Īśvara (Śiva) dirige-se a Devī e a encaminha para Siddheśvara, forma suprema da Divindade situada na parte ocidental da região, originalmente estabelecida pelos siddhas. Os siddhas—seres divinos—chegam e consagram um liṅga com o propósito explícito de alcançar siddhi, a realização bem-sucedida em todos os empreendimentos. Ao observar o intenso tapas (austeridade) deles, Śiva se compraz e lhes concede uma gama de capacidades extraordinárias, como aṇimā e outras expressões de aiśvarya (senhorio sagrado). Declara ainda sua presença perpétua naquele lugar (nitya-sānidhya). Segue-se uma prescrição calendárica: quem adorar Śiva ali no décimo quarto dia da quinzena clara (śukla-caturdaśī) do mês de Caitra alcançará o estado supremo pela graça de Śiva. A narrativa conclui com o desaparecimento de Śiva da vista, enquanto os siddhas continuam o culto; e acrescenta-se a injunção geral de que a veneração devota de Siddheśvara produz notáveis realizações e frutos desejados, recomendando-se, portanto, a adoração constante.
Verse 1
ईश्वर उवाच । ततो गच्छेन्महादेवि देवं सिद्धेश्वरं परम् । तस्यैव पश्चिमे भागे सिद्धैः संस्थापितं पुरा
Īśvara disse: “Então, ó Grande Deusa, deve-se ir ao Senhor supremo Siddheśvara.
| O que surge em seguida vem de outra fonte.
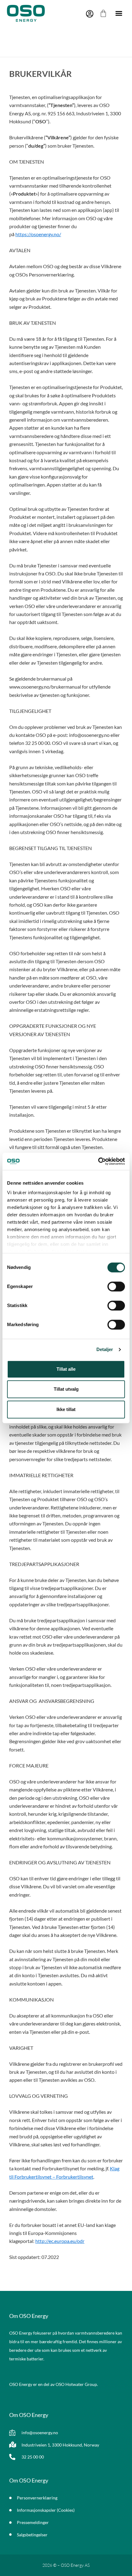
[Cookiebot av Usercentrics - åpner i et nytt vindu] (98, 1161)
Na parte ocidental desse mesmo lugar sagrado, outrora os Siddhas estabeleceram um liṅga.”
Verse 2
सिद्धा नाम सुराः पूर्वं तत्रागत्य वरानने । लिंगं संस्थापयामासुः सिद्ध्यर्थं सर्ववस्तुषु
Ó Senhora de belo semblante, em tempos antigos os seres divinos chamados Siddhas vieram ali e instalaram um liṅga, desejando êxito e perfeição em todos os empreendimentos.
Verse 3
ततस्तुष्टो महादेवि तेषां दृष्ट्वा तपो महत् । अणिमादिकमैश्वर्यं तेषां सर्वं ददौ शिवः
Então, ó Grande Deusa, Śiva, satisfeito ao ver a grande austeridade deles, concedeu-lhes todos os poderes de soberania, começando por aṇimā (as sutis perfeições ióguicas).
Verse 4
अब्रवीदत्र मे नित्यं सानिध्यं च भविष्यति
Ele declarou: “Aqui, de fato, a minha presença permanecerá para sempre.”
Verse 5
चैत्रे शुक्लचतुर्द्दश्यां योऽत्र मां पूजयिष्यति । स यास्यति परं स्थानं प्रसादान्मम पुण्यकृत्
Quem me adorar aqui, no décimo quarto dia lunar (caturdaśī) da quinzena clara do mês de Caitra—tendo praticado méritos—pela minha graça alcançará a morada suprema.
Verse 6
एवमुक्त्वाऽथ भगवाञ्जगामादर्शनं ततः । सिद्धाश्चैव तदाऽगत्य पूजयंति महेश्वरम्
Tendo assim falado, o Senhor Bem-aventurado desapareceu da vista. Então os Siddhas vieram novamente e adoraram Maheśvara.
Verse 7
यस्तमाराधयेद्भक्त्या संसिद्धिं लभतेऽद्भुताम् । ईप्सितां च सुरश्रेष्ठे तस्मात्तं पूजयेत्सदा
Quem o propiciar com devoção alcança uma realização plena e maravilhosa, e também a dádiva desejada, ó a mais excelsa entre as deusas. Portanto, deve-se adorá-lo sempre.
Verse 260
इति श्रीस्कान्दे महापुराण एकाशीतिसाहस्र्यां संहितायां सप्तमे प्रभासखण्डे प्रथमे प्रभासक्षेत्रमाहात्म्ये सिद्धेश्वरमाहात्म्यवर्णनंनाम षष्ट्युत्तरद्विशततमोऽध्यायः
Assim termina o capítulo ducentésimo sexagésimo, chamado “A Descrição da Grandeza de Siddheśvara”, no Prabhāsa Khaṇḍa—dentro do Prabhāsa-kṣetra-māhātmya—do Śrī Skanda Mahāpurāṇa, na Ekāśīti-sāhasrī Saṃhitā.